> **Stored records**
BEGIN
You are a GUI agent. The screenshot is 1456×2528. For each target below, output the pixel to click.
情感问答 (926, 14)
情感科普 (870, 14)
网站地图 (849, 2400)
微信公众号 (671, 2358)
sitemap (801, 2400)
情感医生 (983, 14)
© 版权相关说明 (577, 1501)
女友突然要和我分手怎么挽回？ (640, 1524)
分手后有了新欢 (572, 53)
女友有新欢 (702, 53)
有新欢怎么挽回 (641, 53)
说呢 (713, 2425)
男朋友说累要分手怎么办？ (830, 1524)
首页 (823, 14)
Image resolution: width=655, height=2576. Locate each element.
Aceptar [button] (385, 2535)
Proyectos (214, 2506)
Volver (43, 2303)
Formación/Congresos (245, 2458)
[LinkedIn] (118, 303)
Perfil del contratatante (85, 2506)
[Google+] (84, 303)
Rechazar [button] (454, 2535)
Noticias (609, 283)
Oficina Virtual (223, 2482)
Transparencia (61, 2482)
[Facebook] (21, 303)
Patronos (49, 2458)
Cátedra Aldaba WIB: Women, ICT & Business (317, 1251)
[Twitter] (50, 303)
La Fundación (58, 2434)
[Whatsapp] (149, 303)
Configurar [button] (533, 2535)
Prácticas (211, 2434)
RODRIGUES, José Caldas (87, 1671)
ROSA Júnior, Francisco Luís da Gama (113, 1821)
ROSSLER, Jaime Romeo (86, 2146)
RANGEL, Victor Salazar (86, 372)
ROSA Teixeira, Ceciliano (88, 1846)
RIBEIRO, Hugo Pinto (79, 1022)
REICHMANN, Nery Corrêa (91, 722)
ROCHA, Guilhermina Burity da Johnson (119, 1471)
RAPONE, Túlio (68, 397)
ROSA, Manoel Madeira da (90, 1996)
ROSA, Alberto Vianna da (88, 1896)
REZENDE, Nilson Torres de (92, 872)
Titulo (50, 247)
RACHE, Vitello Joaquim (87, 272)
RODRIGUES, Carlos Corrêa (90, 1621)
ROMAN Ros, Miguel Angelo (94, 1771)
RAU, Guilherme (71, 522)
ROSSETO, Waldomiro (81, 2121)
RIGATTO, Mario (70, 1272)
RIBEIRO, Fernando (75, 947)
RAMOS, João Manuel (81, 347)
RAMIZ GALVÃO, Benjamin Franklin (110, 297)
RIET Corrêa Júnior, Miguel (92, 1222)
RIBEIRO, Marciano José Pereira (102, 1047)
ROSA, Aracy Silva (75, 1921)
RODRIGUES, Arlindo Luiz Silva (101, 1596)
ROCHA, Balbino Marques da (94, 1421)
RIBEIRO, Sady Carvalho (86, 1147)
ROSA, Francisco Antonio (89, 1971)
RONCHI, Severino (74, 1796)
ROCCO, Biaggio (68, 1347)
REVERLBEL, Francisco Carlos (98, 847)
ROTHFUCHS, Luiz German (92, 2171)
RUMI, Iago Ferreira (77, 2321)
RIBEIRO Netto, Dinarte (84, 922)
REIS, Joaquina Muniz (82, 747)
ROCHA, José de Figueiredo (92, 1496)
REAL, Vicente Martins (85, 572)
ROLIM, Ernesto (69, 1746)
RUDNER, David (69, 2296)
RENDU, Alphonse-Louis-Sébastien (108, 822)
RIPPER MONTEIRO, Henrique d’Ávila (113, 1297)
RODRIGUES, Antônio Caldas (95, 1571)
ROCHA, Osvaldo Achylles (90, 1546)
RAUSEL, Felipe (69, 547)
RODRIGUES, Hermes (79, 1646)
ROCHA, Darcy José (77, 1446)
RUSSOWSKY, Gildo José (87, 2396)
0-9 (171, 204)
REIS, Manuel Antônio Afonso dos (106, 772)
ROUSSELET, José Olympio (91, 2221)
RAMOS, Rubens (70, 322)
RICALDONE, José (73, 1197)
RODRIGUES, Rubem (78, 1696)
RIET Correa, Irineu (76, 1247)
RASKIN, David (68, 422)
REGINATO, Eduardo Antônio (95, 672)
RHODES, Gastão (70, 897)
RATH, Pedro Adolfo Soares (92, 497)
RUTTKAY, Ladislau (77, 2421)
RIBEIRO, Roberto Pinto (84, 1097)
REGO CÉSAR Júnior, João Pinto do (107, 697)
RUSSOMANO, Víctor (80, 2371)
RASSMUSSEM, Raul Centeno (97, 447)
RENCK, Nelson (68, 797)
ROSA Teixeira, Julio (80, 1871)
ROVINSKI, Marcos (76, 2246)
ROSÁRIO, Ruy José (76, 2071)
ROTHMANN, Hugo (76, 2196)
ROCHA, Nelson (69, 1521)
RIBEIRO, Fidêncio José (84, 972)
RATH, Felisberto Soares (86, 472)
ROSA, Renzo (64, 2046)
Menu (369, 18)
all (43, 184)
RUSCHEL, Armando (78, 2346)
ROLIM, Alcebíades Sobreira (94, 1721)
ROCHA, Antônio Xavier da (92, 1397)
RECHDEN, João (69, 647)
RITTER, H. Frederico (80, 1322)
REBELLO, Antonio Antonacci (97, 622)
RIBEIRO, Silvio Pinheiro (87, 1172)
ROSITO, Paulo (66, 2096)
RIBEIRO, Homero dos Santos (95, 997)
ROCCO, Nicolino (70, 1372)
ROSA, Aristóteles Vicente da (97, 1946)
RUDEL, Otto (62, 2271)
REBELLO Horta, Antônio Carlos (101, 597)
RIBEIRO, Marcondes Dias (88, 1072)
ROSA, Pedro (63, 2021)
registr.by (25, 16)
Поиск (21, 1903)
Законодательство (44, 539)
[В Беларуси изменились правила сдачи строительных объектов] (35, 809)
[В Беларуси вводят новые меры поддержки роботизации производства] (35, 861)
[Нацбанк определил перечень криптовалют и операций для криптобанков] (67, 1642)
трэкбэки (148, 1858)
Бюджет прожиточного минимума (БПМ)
END
> **What you need to do**
In the data above, find the line that contains "RIBEIRO, Marciano José Pereira (102, 1047)" and the line that contains "REVERLBEL, Francisco Carlos (98, 847)". Repeat exactly those lines and every line between them, and only those.

> **Your solution**
RIBEIRO, Marciano José Pereira (102, 1047)
ROSA, Aracy Silva (75, 1921)
RODRIGUES, Arlindo Luiz Silva (101, 1596)
ROCHA, Balbino Marques da (94, 1421)
RIBEIRO, Sady Carvalho (86, 1147)
ROSA, Francisco Antonio (89, 1971)
RONCHI, Severino (74, 1796)
ROCCO, Biaggio (68, 1347)
REVERLBEL, Francisco Carlos (98, 847)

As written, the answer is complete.